TASK REQUIREMENTS — In full and unaltered, output the records below.

RECORD EXTRACTS —
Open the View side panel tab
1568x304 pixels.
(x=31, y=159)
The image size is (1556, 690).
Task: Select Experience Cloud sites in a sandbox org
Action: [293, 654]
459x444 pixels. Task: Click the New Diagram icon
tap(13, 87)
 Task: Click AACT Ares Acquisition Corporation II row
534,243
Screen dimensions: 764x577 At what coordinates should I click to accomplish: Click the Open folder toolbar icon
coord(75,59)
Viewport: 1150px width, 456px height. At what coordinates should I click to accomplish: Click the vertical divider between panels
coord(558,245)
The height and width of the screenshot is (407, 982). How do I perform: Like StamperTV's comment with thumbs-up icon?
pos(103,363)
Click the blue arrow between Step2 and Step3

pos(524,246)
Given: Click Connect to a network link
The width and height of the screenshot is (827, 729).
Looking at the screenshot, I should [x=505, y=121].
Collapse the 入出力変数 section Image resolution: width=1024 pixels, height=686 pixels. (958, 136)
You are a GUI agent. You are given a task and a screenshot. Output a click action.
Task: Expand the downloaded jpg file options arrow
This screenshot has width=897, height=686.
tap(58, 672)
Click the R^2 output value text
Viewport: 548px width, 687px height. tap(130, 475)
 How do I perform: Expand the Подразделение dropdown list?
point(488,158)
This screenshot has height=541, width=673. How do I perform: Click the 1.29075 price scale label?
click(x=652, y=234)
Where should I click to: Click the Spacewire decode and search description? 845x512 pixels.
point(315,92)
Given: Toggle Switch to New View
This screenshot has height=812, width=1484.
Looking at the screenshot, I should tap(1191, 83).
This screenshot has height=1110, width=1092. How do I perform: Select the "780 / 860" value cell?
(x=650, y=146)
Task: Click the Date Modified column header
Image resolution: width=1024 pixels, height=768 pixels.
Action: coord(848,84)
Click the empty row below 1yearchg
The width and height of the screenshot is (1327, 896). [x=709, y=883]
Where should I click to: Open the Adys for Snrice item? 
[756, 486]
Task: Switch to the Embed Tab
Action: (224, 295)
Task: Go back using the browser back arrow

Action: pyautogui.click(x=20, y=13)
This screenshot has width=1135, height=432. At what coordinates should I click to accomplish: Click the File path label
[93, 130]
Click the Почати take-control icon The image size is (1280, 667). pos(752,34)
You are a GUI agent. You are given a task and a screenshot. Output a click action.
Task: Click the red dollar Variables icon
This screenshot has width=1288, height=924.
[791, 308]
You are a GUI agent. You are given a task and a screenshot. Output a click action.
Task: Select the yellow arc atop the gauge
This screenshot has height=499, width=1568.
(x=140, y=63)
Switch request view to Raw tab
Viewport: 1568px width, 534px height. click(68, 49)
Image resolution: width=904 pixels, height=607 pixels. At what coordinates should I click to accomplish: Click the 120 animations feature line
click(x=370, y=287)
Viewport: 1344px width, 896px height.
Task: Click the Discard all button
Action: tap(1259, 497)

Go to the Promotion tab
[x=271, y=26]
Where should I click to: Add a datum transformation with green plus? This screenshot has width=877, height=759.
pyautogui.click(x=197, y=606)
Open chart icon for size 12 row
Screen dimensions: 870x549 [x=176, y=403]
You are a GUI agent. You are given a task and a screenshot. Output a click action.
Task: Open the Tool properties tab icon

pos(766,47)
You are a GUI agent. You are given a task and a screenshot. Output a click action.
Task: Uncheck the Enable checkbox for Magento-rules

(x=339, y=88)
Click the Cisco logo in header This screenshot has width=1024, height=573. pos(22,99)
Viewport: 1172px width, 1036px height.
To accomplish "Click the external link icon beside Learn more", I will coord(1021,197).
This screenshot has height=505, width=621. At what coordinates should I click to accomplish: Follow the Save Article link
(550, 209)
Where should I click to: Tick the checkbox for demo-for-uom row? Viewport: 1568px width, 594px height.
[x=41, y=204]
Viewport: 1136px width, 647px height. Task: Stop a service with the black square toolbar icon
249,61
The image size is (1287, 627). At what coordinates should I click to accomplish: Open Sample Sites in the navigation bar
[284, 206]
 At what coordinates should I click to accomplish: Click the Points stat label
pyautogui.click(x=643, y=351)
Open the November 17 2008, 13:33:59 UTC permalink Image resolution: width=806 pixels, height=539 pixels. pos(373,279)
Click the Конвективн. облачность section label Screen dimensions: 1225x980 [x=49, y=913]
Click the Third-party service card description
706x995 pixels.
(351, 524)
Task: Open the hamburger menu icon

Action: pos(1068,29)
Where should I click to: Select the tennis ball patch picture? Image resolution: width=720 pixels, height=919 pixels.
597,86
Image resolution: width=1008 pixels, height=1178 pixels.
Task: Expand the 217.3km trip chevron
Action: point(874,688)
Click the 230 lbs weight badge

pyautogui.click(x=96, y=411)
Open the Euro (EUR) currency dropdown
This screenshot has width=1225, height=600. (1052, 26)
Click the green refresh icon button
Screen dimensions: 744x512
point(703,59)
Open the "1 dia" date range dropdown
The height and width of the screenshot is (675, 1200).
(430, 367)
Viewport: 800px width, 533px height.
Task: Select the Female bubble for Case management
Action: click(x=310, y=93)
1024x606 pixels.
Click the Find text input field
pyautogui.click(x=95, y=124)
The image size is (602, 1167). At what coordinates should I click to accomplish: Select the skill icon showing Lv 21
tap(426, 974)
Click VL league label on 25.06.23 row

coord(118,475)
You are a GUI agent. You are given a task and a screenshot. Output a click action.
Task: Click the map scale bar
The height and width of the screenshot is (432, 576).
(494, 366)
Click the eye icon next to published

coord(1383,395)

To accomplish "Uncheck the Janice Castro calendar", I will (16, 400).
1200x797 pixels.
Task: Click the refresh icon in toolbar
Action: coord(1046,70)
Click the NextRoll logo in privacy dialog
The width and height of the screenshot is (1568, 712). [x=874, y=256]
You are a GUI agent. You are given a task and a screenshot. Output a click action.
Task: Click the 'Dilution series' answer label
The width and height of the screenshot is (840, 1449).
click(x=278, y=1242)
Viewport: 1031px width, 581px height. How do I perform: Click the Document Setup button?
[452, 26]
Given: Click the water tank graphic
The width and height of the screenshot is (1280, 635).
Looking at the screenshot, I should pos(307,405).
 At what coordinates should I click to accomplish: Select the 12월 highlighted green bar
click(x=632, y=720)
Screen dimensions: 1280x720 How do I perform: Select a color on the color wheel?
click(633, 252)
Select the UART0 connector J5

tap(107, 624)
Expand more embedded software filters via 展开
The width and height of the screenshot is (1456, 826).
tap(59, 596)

RESPONSE AREA —
Open the View side panel tab
1568x304 pixels.
(x=31, y=159)
The image size is (1556, 690).
Task: Select Experience Cloud sites in a sandbox org
Action: [293, 654]
459x444 pixels. Task: Click the New Diagram icon
tap(13, 87)
 Task: Click AACT Ares Acquisition Corporation II row
534,243
Screen dimensions: 764x577 At what coordinates should I click to accomplish: Click the Open folder toolbar icon
coord(75,59)
Viewport: 1150px width, 456px height. At what coordinates should I click to accomplish: Click the vertical divider between panels
coord(558,245)
The height and width of the screenshot is (407, 982). How do I perform: Like StamperTV's comment with thumbs-up icon?
pos(103,363)
Click the blue arrow between Step2 and Step3

pos(524,246)
Given: Click Connect to a network link
The width and height of the screenshot is (827, 729).
Looking at the screenshot, I should [x=505, y=121].
Collapse the 入出力変数 section Image resolution: width=1024 pixels, height=686 pixels. (958, 136)
You are a GUI agent. You are given a task and a screenshot. Output a click action.
Task: Expand the downloaded jpg file options arrow
This screenshot has width=897, height=686.
tap(58, 672)
Click the R^2 output value text
Viewport: 548px width, 687px height. tap(130, 475)
 How do I perform: Expand the Подразделение dropdown list?
point(488,158)
This screenshot has height=541, width=673. How do I perform: Click the 1.29075 price scale label?
click(x=652, y=234)
Where should I click to: Click the Spacewire decode and search description? 845x512 pixels.
point(315,92)
Given: Toggle Switch to New View
This screenshot has height=812, width=1484.
Looking at the screenshot, I should tap(1191, 83).
This screenshot has height=1110, width=1092. How do I perform: Select the "780 / 860" value cell?
(x=650, y=146)
Task: Click the Date Modified column header
Image resolution: width=1024 pixels, height=768 pixels.
Action: coord(848,84)
Click the empty row below 1yearchg
The width and height of the screenshot is (1327, 896). [x=709, y=883]
Where should I click to: Open the Adys for Snrice item? 
[756, 486]
Task: Switch to the Embed Tab
Action: (224, 295)
Task: Go back using the browser back arrow

Action: pyautogui.click(x=20, y=13)
This screenshot has width=1135, height=432. At what coordinates should I click to accomplish: Click the File path label
[93, 130]
Click the Почати take-control icon The image size is (1280, 667). pos(752,34)
You are a GUI agent. You are given a task and a screenshot. Output a click action.
Task: Click the red dollar Variables icon
This screenshot has width=1288, height=924.
[791, 308]
You are a GUI agent. You are given a task and a screenshot. Output a click action.
Task: Select the yellow arc atop the gauge
This screenshot has height=499, width=1568.
(x=140, y=63)
Switch request view to Raw tab
Viewport: 1568px width, 534px height. click(68, 49)
Image resolution: width=904 pixels, height=607 pixels. At what coordinates should I click to accomplish: Click the 120 animations feature line
click(x=370, y=287)
Viewport: 1344px width, 896px height.
Task: Click the Discard all button
Action: tap(1259, 497)

Go to the Promotion tab
[x=271, y=26]
Where should I click to: Add a datum transformation with green plus? This screenshot has width=877, height=759.
pyautogui.click(x=197, y=606)
Open chart icon for size 12 row
Screen dimensions: 870x549 [x=176, y=403]
You are a GUI agent. You are given a task and a screenshot. Output a click action.
Task: Open the Tool properties tab icon

pos(766,47)
You are a GUI agent. You are given a task and a screenshot. Output a click action.
Task: Uncheck the Enable checkbox for Magento-rules

(x=339, y=88)
Click the Cisco logo in header This screenshot has width=1024, height=573. pos(22,99)
Viewport: 1172px width, 1036px height.
To accomplish "Click the external link icon beside Learn more", I will coord(1021,197).
This screenshot has height=505, width=621. At what coordinates should I click to accomplish: Follow the Save Article link
(550, 209)
Where should I click to: Tick the checkbox for demo-for-uom row? Viewport: 1568px width, 594px height.
[x=41, y=204]
Viewport: 1136px width, 647px height. Task: Stop a service with the black square toolbar icon
249,61
The image size is (1287, 627). At what coordinates should I click to accomplish: Open Sample Sites in the navigation bar
[284, 206]
 At what coordinates should I click to accomplish: Click the Points stat label
pyautogui.click(x=643, y=351)
Open the November 17 2008, 13:33:59 UTC permalink Image resolution: width=806 pixels, height=539 pixels. pos(373,279)
Click the Конвективн. облачность section label Screen dimensions: 1225x980 [x=49, y=913]
Click the Third-party service card description
706x995 pixels.
(351, 524)
Task: Open the hamburger menu icon

Action: pos(1068,29)
Where should I click to: Select the tennis ball patch picture? Image resolution: width=720 pixels, height=919 pixels.
597,86
Image resolution: width=1008 pixels, height=1178 pixels.
Task: Expand the 217.3km trip chevron
Action: point(874,688)
Click the 230 lbs weight badge

pyautogui.click(x=96, y=411)
Open the Euro (EUR) currency dropdown
This screenshot has width=1225, height=600. (1052, 26)
Click the green refresh icon button
Screen dimensions: 744x512
point(703,59)
Open the "1 dia" date range dropdown
The height and width of the screenshot is (675, 1200).
(430, 367)
Viewport: 800px width, 533px height.
Task: Select the Female bubble for Case management
Action: click(x=310, y=93)
1024x606 pixels.
Click the Find text input field
pyautogui.click(x=95, y=124)
The image size is (602, 1167). At what coordinates should I click to accomplish: Select the skill icon showing Lv 21
tap(426, 974)
Click VL league label on 25.06.23 row

coord(118,475)
You are a GUI agent. You are given a task and a screenshot. Output a click action.
Task: Click the map scale bar
The height and width of the screenshot is (432, 576).
(494, 366)
Click the eye icon next to published

coord(1383,395)

To accomplish "Uncheck the Janice Castro calendar", I will (16, 400).
1200x797 pixels.
Task: Click the refresh icon in toolbar
Action: coord(1046,70)
Click the NextRoll logo in privacy dialog
The width and height of the screenshot is (1568, 712). [x=874, y=256]
You are a GUI agent. You are given a task and a screenshot. Output a click action.
Task: Click the 'Dilution series' answer label
The width and height of the screenshot is (840, 1449).
click(x=278, y=1242)
Viewport: 1031px width, 581px height. How do I perform: Click the Document Setup button?
[452, 26]
Given: Click the water tank graphic
The width and height of the screenshot is (1280, 635).
Looking at the screenshot, I should pos(307,405).
 At what coordinates should I click to accomplish: Select the 12월 highlighted green bar
click(x=632, y=720)
Screen dimensions: 1280x720 How do I perform: Select a color on the color wheel?
click(633, 252)
Select the UART0 connector J5

tap(107, 624)
Expand more embedded software filters via 展开
The width and height of the screenshot is (1456, 826).
tap(59, 596)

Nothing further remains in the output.